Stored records
*-*-*

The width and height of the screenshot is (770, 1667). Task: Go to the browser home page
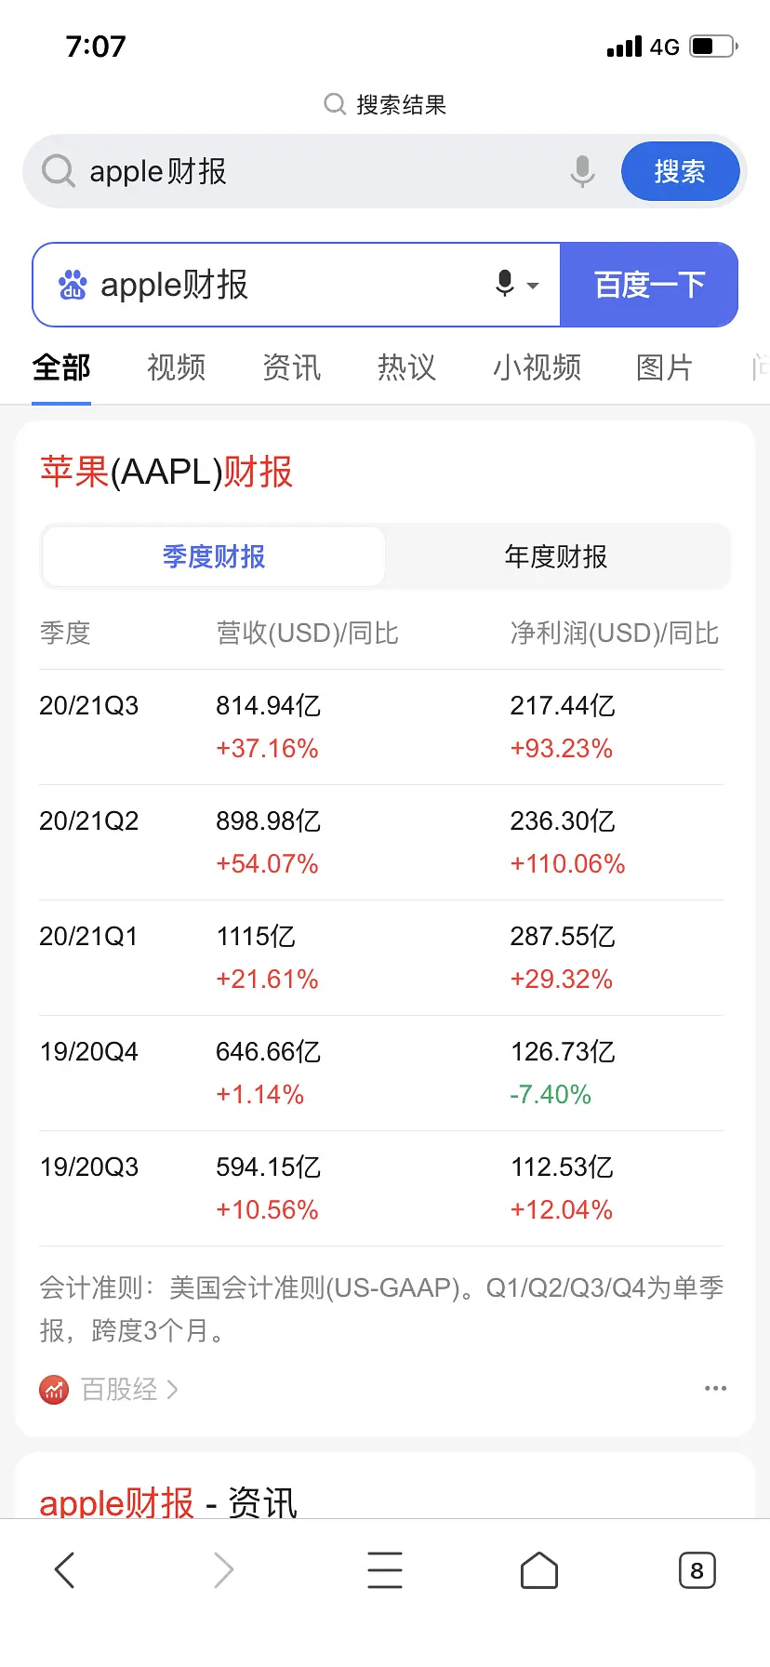point(539,1569)
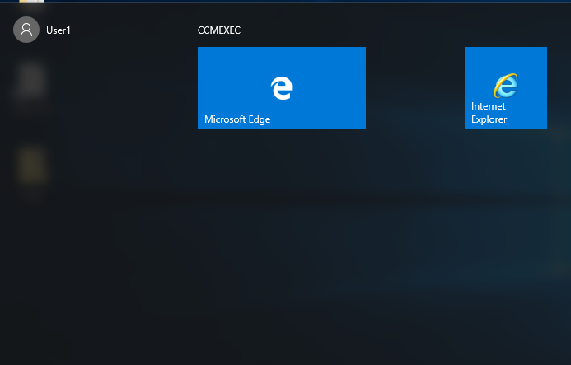Click the 'Microsoft Edge' tile label text

click(237, 119)
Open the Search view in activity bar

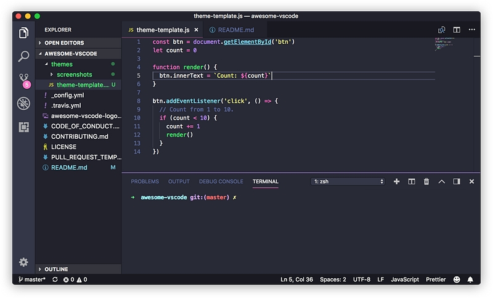click(23, 56)
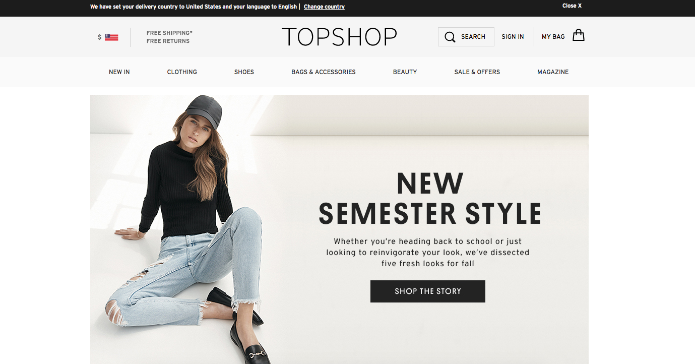Screen dimensions: 695x364
Task: Click the SIGN IN link
Action: click(x=513, y=37)
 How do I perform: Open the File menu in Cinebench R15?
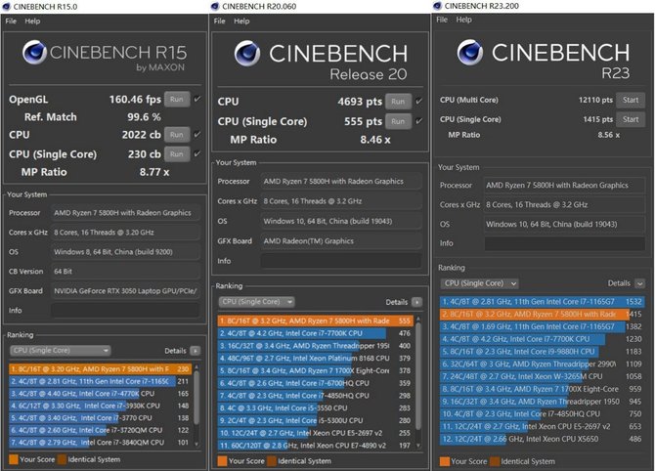click(x=10, y=21)
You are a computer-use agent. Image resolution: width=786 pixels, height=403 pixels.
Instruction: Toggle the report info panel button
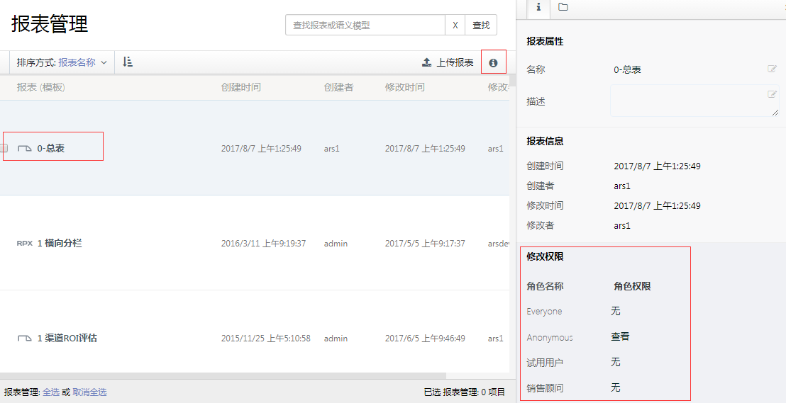click(x=493, y=62)
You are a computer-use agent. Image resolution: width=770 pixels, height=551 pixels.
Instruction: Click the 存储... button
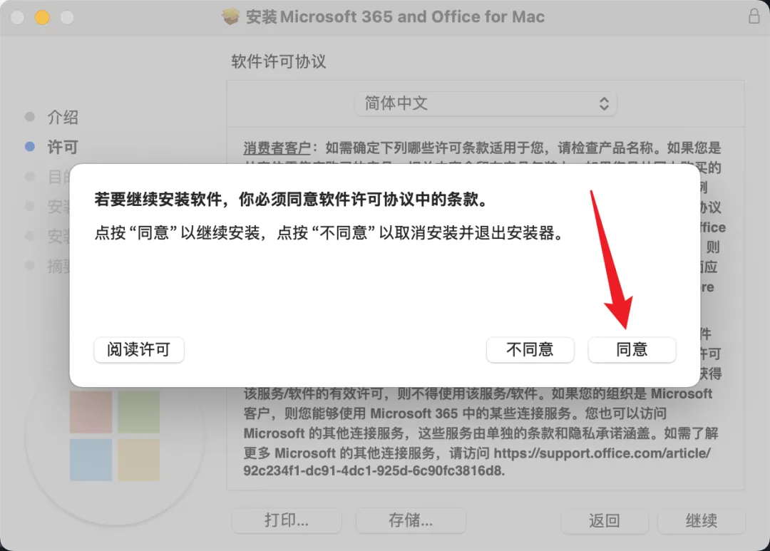(x=411, y=520)
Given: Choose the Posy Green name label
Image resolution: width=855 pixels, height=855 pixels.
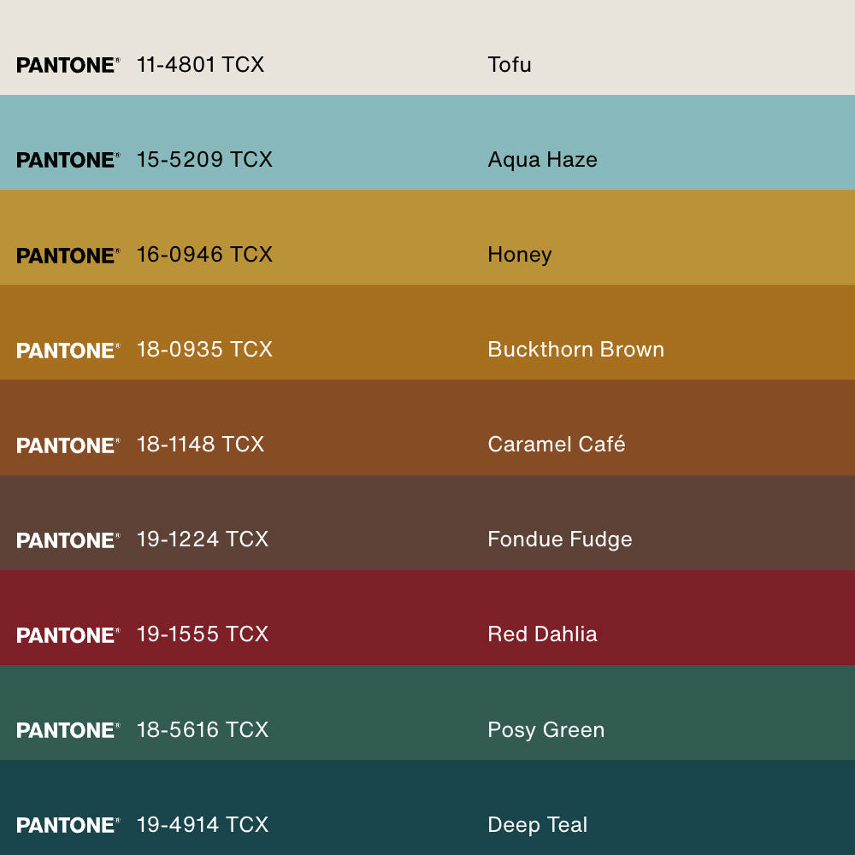Looking at the screenshot, I should point(545,729).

*-*-*

EXERCISE => Reprint each of the records exactly and skip the images.

SOLUTION =>
The width and height of the screenshot is (770, 1667). Task: Go to the browser home page
point(539,1569)
Click the 'Microsoft Edge' tile label text

click(237, 119)
Open the Search view in activity bar

click(23, 56)
Screen dimensions: 695x364
Task: Click the SIGN IN link
Action: click(x=513, y=37)
 How do I perform: Open the File menu in Cinebench R15?
click(x=10, y=21)
You are a computer-use agent. Image resolution: width=786 pixels, height=403 pixels.
Instruction: Toggle the report info panel button
click(x=493, y=62)
You are a computer-use agent. Image resolution: width=770 pixels, height=551 pixels.
Instruction: Click the 存储... button
(x=411, y=520)
Given: Choose the Posy Green name label
Image resolution: width=855 pixels, height=855 pixels.
Looking at the screenshot, I should point(545,729).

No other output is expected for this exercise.